The tea is served in an aluminium cup with a small container below. You’re supposed to pour it from one vessel to another to cool your drink down. I didn’t really feel comfortable doing this, hygiene wise, so I usually just drink from the cup.
Anyway the best place to have South Indian Vegetarian Food is the original Komala Villas which has been here since I was a little kid in the seventies. I will never forget this place because I actually fell and twisted my ankle while crossing the road towards the restaurant. I was 10 years old then and I fell down in the middle of the road as the light turned red. Luckily for me, no one ran me over, but I wasn’t concerned about that because I was too mortified about looking stupid. Later my ankle swelled to the size of a baby elephant’s foot and I experienced sharp pain as I hobbled along.
This experience did not deter me from Little India, because it has a nostalgic place in my heart having come here every week with my parents. At that time I didn’t know how to eat curry and my sister and I just had iddiyappum (string hoppers) with orange sugar and grated coconut. Later I progressed to Paper Masala Thosai (huge crispy fried dough wrapped in curried potatoes). Only recently did I try out the South Indian Vegetarian Thali and found that I love it. It’s steamed rice which come with a whole load of vegetables and vegetarian curries and dhall. There’s also indian style watery yoghurt which is called mooru (pronounced Mow-rr). Ok it’s super hard to pronounce as most words in Tamil are glutteral, plosive, nasal tongue twisters.
There used to be a waiter at the restaurant who was really nice and very attentive, but sadly he wasn’t around today. Today the waiters were not as attentive and you had to call for their attention when you wanted a top up. But once you got their attention, you got your refills quite promptly. The best thing is they don’t ever look at you like you’re greedy or something because at $7 Singapore dollars a plate (South Indian Vegetarian Thali), you’re expected to ask for more of whichever item you want. I asked for more dhal and more dessert. These days they hire men from China who wipe the tables and clear the plates and they are super efficient.
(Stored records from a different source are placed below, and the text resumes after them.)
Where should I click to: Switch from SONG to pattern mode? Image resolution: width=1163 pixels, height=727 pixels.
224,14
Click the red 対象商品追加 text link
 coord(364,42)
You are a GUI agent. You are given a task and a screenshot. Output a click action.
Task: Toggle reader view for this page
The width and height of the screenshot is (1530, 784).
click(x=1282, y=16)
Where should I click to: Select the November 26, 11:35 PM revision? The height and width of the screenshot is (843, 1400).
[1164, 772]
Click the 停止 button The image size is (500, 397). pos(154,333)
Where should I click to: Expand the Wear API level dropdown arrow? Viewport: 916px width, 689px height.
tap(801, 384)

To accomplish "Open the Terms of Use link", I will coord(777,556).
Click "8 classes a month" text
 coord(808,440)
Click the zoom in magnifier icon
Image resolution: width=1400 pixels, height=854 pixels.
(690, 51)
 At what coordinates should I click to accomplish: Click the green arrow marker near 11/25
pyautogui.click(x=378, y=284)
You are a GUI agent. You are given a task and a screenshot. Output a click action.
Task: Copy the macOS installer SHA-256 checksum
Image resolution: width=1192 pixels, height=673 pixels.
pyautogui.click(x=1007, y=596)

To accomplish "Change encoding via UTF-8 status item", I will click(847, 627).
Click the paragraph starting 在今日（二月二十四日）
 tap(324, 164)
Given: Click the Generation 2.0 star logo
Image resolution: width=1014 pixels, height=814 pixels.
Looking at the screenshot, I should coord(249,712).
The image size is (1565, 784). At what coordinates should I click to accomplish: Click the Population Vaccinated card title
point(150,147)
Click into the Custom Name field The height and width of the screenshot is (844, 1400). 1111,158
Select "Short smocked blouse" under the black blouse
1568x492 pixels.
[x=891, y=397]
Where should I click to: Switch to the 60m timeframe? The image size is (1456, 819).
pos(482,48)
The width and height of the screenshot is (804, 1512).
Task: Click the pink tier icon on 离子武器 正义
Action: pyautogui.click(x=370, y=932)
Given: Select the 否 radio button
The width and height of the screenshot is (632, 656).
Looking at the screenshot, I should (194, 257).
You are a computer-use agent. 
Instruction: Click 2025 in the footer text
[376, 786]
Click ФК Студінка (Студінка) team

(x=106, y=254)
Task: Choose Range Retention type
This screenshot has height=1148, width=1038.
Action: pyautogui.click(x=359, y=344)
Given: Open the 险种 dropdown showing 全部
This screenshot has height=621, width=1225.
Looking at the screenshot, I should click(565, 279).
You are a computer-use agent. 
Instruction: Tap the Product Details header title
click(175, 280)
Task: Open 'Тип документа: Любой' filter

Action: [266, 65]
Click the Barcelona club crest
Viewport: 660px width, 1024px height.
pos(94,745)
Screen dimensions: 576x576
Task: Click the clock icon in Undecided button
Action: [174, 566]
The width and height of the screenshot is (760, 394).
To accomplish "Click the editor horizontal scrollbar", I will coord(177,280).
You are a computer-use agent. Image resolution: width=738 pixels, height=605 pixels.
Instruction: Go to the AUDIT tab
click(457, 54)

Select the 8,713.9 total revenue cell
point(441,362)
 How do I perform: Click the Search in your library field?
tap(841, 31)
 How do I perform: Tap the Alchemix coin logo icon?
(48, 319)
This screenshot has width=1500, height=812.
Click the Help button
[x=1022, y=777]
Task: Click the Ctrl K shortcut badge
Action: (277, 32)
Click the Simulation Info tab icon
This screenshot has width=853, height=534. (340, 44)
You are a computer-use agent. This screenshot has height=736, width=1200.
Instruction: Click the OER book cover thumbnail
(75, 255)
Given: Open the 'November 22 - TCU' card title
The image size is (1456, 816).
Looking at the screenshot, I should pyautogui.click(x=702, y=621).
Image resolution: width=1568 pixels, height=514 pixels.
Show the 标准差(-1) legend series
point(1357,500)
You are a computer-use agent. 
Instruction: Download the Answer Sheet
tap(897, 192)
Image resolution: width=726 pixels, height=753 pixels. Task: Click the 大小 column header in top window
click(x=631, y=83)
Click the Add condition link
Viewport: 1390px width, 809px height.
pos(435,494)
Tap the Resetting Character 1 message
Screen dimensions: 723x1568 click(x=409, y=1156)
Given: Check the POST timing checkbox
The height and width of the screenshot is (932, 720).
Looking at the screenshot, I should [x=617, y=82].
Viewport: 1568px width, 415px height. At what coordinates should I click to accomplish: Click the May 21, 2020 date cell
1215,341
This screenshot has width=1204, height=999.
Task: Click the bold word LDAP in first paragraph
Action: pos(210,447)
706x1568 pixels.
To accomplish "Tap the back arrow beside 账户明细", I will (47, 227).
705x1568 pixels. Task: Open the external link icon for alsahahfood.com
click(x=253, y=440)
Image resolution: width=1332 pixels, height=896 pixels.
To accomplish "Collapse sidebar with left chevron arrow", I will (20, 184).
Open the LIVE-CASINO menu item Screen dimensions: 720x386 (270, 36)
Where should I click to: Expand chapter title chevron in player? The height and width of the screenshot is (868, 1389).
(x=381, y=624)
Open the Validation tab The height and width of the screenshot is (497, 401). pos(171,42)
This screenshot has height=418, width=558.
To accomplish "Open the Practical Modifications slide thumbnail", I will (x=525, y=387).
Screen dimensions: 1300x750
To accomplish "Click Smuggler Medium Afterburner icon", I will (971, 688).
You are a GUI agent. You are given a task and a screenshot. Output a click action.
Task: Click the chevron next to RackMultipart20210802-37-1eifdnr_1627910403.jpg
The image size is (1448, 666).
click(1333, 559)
The dessert is my favourite and is called Payasam (a sweet dessert with cashews and sago which my mum can actually make at home but it takes quite a bit of effort and you need the right ingredients). I know the meal looks super messy, but what it lacks in presentation it more than makes up for in flavours. Sweet, sour, spicy – all of the strong flavours combine together so well. The food was extra yummy eaten with our fingers. It was also convenient to wash your hands before an after with a sink, soap dispenser and tissue dispenser within the restaurant. I rarely eat with my hands because the smell of the spices is so strong it lingers on your fingers even after you’ve washed it three or four times. My hands feel super dry now, because I came home and washed them again.
As we finished our meal and walked down the stairs, I was reminded about how steep the steps were. To a child it was like climbing a mountain and I remember taking it one step at a time. At that time, I remember it was easy to slip as the steps were very oily, probably waiters tracking oil from the kitchen. They have since renovated the place with new wallpaper and paint, and I noticed a new Indian wood carving in place at the stairwell.
On the way out of the restaurant, we eyed some yummy Indian sweetmeats, we were too full from the meal even though we didn’t finish all the rice. My favourite one is the Jangiri, with is the swirly orange one on the top of the photo in the middle.
I snapped some parting shots from outside Komala Villas.
This is where Mani the oracle parakeet who has world fame, resides with her owner. I felt so sorry for her, chirping loudly in her cage. Business seems to have some to a standstill since she made the wrong prediction for Holland to win the World Cup 2010 and Spain won instead. Poor birdie. The owner looked sad and forlorn as well. I wanted to have my fortune told, just for fun, but I was feeling shy and introverted as usual. If I was more of an extrovert I would have taken a clearer photo of Mani and her owner.